Monday, July 4, 2016

Flume Client interaction with Source , Load balancing and failover mechanisms with flume



Flume Client interaction with Source , Load balancing and failover mechanisms with flume

Flume has a fully plugin-based architecture.

--The client(NettyAvroRpcClient and ThriftRpcClient) operates at the point of origin of events and delivers them to a Flume agent. Clients typically operate in the process space of the application they are consuming data from.
--The client needs to create this object with the host and port of origin, and can then use the RpcClient to send to the flume agent
--The Flume Client SDK is a library that enables applications to connect to Flume and send data into Flume’s data flow over RPC.
--Flume currently supports Avro, log4j, syslog, and Http POST (with a JSON body) as ways to transfer data from a external source. Additionally, there’s an ExecSource that can consume the output of a local process as input to Flume.
--As of Flume 1.4.0, Avro is the default RPC protocol.
Steps from client SDK API to flume agent to set source, sink and channel.
1)In the user data-generating application using Client SDK api generate a class where it starts executing from driver class public static void main(String[] args). Write the logic where you are initializing the client with current hostname and port no to operate/listen and from where we transfer  from local process and collect at flume source agent in providing  some properties in flume.conf file.
some important classes to rememeber are
RpcClient and RpcClientFactory ,Event,EventBuilder to set client properties like client.type,hosts and portno
2)set the flume agent source type to avro(and thrift if using thrift client)
 and bind the port to exactly to the port you initialized with client and hostname in step 1.
agentname1.sources.processA_avrosource.type = avro/or thrift
agentname1.sources.processA_avrosource.port = 42424
agentname1.sources.processA_avrosource.bind = localhost

3)In a host Within a user’s data-generating application when using FLUME CLIENT SDK API
to tranfer data into flume THRIFT source you have to use few classes like Event,RpcClient,SecureRpcClientFactory,RpcClientConfigurationConstants,EventBuilder

4)Only the thrift source and sink supports Kerberos based authentication. In the client class you need to specify kerberos to true,client-principal,client-keytab,server-principal(to which flume source ),FailoverRpcClient class to be used.  client-principal and client-keytab are the properties used by the Thrift sink to authenticate to the kerberos KDC. The server-principal represents the principal of the Thrift source this sink is configured to connect to in secure mode.

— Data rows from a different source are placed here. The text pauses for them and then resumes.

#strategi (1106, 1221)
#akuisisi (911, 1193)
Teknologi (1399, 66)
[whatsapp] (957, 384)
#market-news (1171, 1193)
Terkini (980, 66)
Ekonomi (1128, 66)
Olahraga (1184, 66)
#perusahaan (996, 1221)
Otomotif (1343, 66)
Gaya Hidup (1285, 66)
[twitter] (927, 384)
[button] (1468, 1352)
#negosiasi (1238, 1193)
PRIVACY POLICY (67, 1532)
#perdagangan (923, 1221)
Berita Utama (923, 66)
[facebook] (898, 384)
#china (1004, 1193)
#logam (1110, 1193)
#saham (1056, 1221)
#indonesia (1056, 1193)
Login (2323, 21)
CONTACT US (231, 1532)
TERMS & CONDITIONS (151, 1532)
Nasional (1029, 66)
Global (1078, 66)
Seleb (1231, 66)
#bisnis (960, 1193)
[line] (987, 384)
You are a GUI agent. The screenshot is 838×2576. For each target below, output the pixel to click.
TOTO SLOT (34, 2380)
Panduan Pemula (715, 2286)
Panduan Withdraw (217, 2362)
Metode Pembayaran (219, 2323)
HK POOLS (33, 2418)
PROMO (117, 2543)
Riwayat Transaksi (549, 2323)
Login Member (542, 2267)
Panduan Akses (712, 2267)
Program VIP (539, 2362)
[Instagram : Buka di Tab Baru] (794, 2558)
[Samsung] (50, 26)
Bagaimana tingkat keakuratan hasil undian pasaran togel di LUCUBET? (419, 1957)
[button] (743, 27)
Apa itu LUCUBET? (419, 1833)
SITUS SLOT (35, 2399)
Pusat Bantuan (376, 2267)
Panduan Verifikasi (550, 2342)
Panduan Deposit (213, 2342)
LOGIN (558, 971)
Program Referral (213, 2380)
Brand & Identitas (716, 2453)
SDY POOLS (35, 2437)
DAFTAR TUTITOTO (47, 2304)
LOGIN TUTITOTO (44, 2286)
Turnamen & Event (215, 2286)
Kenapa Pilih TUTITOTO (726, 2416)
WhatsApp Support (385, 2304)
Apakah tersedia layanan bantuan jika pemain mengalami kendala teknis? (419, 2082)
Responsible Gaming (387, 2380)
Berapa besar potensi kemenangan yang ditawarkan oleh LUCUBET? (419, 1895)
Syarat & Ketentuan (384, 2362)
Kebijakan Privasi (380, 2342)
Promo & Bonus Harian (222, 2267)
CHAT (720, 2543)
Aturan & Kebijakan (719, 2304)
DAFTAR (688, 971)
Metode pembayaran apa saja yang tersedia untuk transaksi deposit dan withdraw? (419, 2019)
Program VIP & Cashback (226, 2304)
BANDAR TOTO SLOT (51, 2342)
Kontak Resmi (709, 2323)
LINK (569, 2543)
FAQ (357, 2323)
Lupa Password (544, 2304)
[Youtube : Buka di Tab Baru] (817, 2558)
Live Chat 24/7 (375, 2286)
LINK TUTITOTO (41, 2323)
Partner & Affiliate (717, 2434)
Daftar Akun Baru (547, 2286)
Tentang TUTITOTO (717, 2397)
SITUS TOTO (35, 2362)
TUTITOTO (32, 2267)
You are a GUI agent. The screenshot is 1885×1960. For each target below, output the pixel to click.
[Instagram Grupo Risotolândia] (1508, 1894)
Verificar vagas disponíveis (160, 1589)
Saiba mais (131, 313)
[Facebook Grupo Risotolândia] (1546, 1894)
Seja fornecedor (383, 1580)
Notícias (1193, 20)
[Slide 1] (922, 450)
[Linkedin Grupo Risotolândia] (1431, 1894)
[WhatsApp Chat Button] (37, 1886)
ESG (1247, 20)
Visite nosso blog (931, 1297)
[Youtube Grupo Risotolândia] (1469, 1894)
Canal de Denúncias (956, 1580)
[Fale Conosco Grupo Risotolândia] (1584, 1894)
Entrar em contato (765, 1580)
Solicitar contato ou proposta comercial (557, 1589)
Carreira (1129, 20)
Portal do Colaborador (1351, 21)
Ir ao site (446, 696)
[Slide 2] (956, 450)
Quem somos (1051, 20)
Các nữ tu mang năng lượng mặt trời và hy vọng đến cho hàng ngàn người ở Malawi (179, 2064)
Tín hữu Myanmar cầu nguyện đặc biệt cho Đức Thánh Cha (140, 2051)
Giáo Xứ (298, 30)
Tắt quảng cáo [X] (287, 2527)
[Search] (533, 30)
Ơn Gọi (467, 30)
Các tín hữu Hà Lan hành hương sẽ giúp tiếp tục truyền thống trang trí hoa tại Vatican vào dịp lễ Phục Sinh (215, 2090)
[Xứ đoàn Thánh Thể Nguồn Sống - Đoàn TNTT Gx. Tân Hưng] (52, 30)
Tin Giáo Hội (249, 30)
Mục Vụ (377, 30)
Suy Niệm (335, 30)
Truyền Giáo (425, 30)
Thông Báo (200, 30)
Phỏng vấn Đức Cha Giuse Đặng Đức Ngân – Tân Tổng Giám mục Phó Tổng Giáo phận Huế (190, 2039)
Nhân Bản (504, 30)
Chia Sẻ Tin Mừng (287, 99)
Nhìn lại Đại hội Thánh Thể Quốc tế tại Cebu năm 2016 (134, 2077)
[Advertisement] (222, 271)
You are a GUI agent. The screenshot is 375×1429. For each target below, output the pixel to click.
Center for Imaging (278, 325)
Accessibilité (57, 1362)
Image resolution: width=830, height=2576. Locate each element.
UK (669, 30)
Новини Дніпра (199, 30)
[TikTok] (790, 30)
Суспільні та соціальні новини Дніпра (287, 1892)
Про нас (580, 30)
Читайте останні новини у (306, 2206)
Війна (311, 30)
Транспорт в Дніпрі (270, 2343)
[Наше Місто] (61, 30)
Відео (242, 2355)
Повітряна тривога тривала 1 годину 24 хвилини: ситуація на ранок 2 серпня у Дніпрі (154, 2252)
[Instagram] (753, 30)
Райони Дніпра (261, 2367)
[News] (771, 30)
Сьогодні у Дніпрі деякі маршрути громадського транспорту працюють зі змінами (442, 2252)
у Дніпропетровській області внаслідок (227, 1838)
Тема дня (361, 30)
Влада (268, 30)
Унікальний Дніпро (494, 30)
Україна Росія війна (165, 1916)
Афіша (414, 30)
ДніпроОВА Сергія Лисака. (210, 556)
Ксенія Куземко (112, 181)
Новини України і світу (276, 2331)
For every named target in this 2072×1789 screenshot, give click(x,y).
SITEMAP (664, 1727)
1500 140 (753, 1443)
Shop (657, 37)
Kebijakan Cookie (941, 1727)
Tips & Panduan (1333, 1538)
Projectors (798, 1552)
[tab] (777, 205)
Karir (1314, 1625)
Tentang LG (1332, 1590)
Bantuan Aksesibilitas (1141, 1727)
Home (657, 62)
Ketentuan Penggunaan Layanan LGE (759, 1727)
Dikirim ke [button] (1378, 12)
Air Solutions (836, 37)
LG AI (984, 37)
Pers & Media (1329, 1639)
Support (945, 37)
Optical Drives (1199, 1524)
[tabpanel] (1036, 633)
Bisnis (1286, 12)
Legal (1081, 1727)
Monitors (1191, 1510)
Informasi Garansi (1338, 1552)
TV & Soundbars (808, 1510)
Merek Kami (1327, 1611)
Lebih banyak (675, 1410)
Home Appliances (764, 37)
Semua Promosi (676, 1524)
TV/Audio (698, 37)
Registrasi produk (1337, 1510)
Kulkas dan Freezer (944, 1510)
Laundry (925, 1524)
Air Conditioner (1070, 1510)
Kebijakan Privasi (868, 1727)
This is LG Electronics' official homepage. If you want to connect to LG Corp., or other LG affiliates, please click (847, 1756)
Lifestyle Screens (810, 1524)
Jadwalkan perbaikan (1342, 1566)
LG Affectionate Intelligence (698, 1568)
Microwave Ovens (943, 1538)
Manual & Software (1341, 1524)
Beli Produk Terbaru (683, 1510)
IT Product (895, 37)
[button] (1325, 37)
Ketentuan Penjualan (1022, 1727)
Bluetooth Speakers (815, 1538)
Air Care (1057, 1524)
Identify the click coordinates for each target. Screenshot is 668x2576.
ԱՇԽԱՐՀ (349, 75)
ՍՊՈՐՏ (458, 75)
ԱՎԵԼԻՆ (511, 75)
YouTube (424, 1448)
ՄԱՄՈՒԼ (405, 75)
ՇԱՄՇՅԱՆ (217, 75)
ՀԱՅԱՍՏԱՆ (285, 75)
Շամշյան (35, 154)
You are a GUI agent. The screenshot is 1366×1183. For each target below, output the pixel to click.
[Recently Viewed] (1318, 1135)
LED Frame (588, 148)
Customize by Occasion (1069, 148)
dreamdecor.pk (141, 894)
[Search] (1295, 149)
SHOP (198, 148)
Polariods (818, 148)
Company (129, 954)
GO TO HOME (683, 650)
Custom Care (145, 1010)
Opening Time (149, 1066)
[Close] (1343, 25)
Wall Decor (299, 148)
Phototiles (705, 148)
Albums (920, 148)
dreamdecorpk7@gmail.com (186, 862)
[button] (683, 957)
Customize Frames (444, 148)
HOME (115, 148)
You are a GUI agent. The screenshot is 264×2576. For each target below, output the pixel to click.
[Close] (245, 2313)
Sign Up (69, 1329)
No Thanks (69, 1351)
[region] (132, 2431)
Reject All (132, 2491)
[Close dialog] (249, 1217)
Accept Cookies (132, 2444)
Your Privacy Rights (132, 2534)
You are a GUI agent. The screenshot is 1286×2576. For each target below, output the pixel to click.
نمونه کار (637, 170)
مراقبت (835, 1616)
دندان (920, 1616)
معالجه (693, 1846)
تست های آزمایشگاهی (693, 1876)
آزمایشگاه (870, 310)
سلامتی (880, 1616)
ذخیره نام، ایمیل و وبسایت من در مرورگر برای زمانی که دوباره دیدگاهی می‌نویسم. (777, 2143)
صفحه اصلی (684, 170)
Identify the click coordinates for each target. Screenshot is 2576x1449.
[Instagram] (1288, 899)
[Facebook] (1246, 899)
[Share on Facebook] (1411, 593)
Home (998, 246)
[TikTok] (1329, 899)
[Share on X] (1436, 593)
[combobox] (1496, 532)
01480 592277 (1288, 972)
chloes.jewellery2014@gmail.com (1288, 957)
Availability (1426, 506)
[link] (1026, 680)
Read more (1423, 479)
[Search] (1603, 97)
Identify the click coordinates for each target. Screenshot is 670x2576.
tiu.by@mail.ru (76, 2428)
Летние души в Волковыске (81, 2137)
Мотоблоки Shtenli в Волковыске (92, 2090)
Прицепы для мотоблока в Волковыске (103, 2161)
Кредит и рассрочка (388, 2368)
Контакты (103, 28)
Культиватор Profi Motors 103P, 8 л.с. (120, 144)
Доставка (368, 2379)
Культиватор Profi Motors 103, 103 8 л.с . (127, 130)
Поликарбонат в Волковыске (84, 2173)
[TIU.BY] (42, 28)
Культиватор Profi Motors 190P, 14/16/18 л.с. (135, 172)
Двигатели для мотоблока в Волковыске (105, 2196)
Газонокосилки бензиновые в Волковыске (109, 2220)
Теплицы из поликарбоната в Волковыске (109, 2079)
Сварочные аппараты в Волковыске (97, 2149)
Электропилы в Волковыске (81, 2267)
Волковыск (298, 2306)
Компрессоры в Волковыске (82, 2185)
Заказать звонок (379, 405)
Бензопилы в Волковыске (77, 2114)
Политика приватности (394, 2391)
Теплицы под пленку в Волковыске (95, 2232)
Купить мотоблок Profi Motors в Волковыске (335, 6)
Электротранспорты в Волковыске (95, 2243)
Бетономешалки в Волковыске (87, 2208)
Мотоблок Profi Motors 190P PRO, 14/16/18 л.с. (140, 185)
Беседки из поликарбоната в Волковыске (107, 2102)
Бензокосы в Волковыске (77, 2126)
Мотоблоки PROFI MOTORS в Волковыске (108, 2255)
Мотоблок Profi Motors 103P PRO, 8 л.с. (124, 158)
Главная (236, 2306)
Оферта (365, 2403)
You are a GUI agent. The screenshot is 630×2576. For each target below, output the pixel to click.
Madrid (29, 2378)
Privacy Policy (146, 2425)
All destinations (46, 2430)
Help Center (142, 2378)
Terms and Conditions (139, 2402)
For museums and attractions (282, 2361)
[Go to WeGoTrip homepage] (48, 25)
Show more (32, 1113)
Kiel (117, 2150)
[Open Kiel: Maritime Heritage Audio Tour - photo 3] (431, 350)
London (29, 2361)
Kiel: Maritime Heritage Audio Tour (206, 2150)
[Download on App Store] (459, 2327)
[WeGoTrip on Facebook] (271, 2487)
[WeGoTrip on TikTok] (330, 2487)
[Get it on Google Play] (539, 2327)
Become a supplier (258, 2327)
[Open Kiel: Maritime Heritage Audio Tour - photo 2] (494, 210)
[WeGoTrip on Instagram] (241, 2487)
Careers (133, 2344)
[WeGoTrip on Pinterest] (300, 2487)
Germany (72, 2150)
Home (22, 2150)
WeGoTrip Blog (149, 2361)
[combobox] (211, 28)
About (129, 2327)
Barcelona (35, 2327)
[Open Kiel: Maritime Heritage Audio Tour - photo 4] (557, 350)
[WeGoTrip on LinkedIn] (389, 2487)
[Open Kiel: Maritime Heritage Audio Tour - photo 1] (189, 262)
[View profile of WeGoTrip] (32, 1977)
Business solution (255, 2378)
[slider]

5)For the failover mechanism to work with avro the client_type must be set to "default_failover" with no of hosts set with hostnames and portno's(hosts.nm1= host1.infovision.com:41414,hosts.nm2= host2.infovision.com:41414,hosts.nm3= host3.infovision.com:41414 and hosts as nm1,nm2,nm3)
At present FailoverRpc Client does not support thrift.
6)The LoadBalancing RPC Client currently does not support thrift. Whenever there is more load to distribute among hosts for better performance  use LoadBalancingRpcClient class with client_type must be set to "default_loadbalance" with no of hosts set with hostnames and portno's(hosts.nm1= host1.infovision.com:41414,hosts.nm2= host2.infovision.com:41414,hosts.nm3= host3.infovision.com:41414 and hosts as nm1,nm2,nm3) and host-selector=round_robin/random

7)Failover Sink processor: maintains a prioritized list of sinks, guaranteeing that so long as one is available events will be processed (delivered).
 when using failover mechanism with :sinks some properties to set in configuration file
Agentname1.sinkgroups = sgroups
Agentname1.sinkgroups.sgroups.sinks = k1 k2
Agentname1.sinkgroups.sgroups.processor.type = failover
Agentname1.sinkgroups.sgroups.processor.priority.k1 = 5
Agentname1.sinkgroups.sgroups.processor.priority.k2 = 10
a1.sinkgroups.g1.processor.maxpenalty = 10000

8) Load balancing Sink Processor:Load balancing sink processor provides the ability to load-balance flow over multiple sinks.
When using load_balancer mechanism with sinks some properties to set in configuration file
Agentname1.sinkgroups = sgroups
Agentname1.sinkgroups.sgroups.sinks = k1 k2
Agentname1.sinkgroups.sgroups.processor.type = load_balance
Agentname1.sinkgroups.sgroups.processor.backoff = true(f backoff is enabled, the sink processor will blacklist sinks that fail, removing them for selection for a given timeout.)
Agentname1.sinkgroups.sgroups.processor.selector = random/round_robin.
Agentname1.sinkgroups.sgroups.processor.selector.maxTimeOut = 30000(Used by backoff selectors to limit exponential backoff (in milliseconds)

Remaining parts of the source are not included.